▸ **Obiettivo**
Ripeti parola per parola il passo della sentenza che va da "Corte di Cassazione, sezione" fino a "quarto, cod. pen).", comprese queste ultime parole.

▸ **Testo**
━━━
Corte di Cassazione, sezione seconda penale, Sentenza 13 maggio 2020, n. 14987.
Massima estrapolata:
In tema di revisione, la sopravvenuta procedibilità a querela del reato di appropriazione indebita per effetto del d.lgs. 15 maggio 2018, n. 36 non costituisce prova nuova ai sensi dell’art. 630, comma 1, lett. c), cod. proc. pen. nel caso in cui la modifica normativa sia intervenuta successivamente al passaggio in giudicato della sentenza della quale si chiede la revisione. (In motivazione la Corte ha evidenziato che, in ragione della natura mista – sostanziale e processuale – dell’istituto della querela, la sopravvenuta disciplina più favorevole deve essere applicata nei procedimenti pendenti, salva l’insuperabile preclusione costituita dalla pronuncia di sentenza irrevocabile, ai sensi dell’art. 2, comma quarto, cod. pen).
Sentenza 13 maggio 2020, n. 14987
Data udienza 9 gennaio 2020
Tag – parola chiave: Appropriazione indebita – Patteggiamento – Articolo 633 cpp – Istanza di revisione – Presupposti – Articolo 673 cpp – Poteri del giudice dell’esecuzione – Limiti – Sentenza della corte di cassazione a sezioni unite 40150 del 2018 – Criteri – Difetto di motivazione
REPUBBLICA ITALIANA
IN NOME DEL POPOLO ITALIANO
LA CORTE SUPREMA DI CASSAZIONE
SEZIONE SECONDA PENALE
Composta dagli Ill.mi Sigg.ri Magistrati:
Dott. CERVADORO Mirella – Presidente
Dott. MANTOVANO Alfredo – Consigliere
Dott. ALMA Marco Maria – rel. Consigliere
Dott. BORSELLINO Maria Daniel – Consigliere
Dott. SARACO Antonio – Consigliere
ha pronunciato la seguente:
SENTENZA
sul ricorso proposto da:
(OMISSIS), nato a (OMISSIS);
avverso l’ordinanza n. 1/2019 in data 04/09/2019 della Corte di appello di Brescia;
visti gli atti, il provvedimento impugnato e il ricorso;
sentita la relazione svolta dal consigliere Marco Maria ALMA;
lette le richieste del Pubblico Ministero, in persona del Sostituto Procuratore generale Dott. TASSONE Kate, che ha concluso chiedendo l’accoglimento del ricorso e l’annullamento con rinvio dell’ordinanza impugnata.
━━━
▸ **Sezione dati**

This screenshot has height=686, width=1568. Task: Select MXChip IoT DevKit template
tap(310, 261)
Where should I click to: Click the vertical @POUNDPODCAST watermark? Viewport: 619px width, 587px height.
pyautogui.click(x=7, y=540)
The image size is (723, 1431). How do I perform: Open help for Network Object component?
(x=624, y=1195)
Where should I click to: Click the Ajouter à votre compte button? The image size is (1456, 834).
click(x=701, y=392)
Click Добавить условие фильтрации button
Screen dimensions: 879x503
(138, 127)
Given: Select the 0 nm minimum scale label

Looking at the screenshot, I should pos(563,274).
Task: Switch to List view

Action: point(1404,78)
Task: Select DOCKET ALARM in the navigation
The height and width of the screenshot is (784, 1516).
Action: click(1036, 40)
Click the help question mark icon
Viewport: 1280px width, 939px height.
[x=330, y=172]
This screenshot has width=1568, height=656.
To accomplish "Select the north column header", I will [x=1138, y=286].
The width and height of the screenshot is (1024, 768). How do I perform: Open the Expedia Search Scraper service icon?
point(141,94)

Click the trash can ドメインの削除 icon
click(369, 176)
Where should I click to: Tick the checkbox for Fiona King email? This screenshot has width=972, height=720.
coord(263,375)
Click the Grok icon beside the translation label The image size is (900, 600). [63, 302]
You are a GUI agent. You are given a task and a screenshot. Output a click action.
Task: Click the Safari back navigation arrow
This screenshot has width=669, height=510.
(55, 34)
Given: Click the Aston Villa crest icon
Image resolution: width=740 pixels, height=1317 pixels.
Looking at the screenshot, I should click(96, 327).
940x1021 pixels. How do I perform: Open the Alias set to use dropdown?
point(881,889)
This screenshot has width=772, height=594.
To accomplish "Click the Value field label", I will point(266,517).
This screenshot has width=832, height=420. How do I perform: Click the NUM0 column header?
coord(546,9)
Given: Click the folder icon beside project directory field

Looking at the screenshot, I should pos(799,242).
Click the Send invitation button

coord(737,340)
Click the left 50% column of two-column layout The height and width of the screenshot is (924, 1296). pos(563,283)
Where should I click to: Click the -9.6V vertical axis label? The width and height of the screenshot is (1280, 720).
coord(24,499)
━━━
▸ **Esercizio svolto**
Corte di Cassazione, sezione seconda penale, Sentenza 13 maggio 2020, n. 14987.
Massima estrapolata:
In tema di revisione, la sopravvenuta procedibilità a querela del reato di appropriazione indebita per effetto del d.lgs. 15 maggio 2018, n. 36 non costituisce prova nuova ai sensi dell’art. 630, comma 1, lett. c), cod. proc. pen. nel caso in cui la modifica normativa sia intervenuta successivamente al passaggio in giudicato della sentenza della quale si chiede la revisione. (In motivazione la Corte ha evidenziato che, in ragione della natura mista – sostanziale e processuale – dell’istituto della querela, la sopravvenuta disciplina più favorevole deve essere applicata nei procedimenti pendenti, salva l’insuperabile preclusione costituita dalla pronuncia di sentenza irrevocabile, ai sensi dell’art. 2, comma quarto, cod. pen).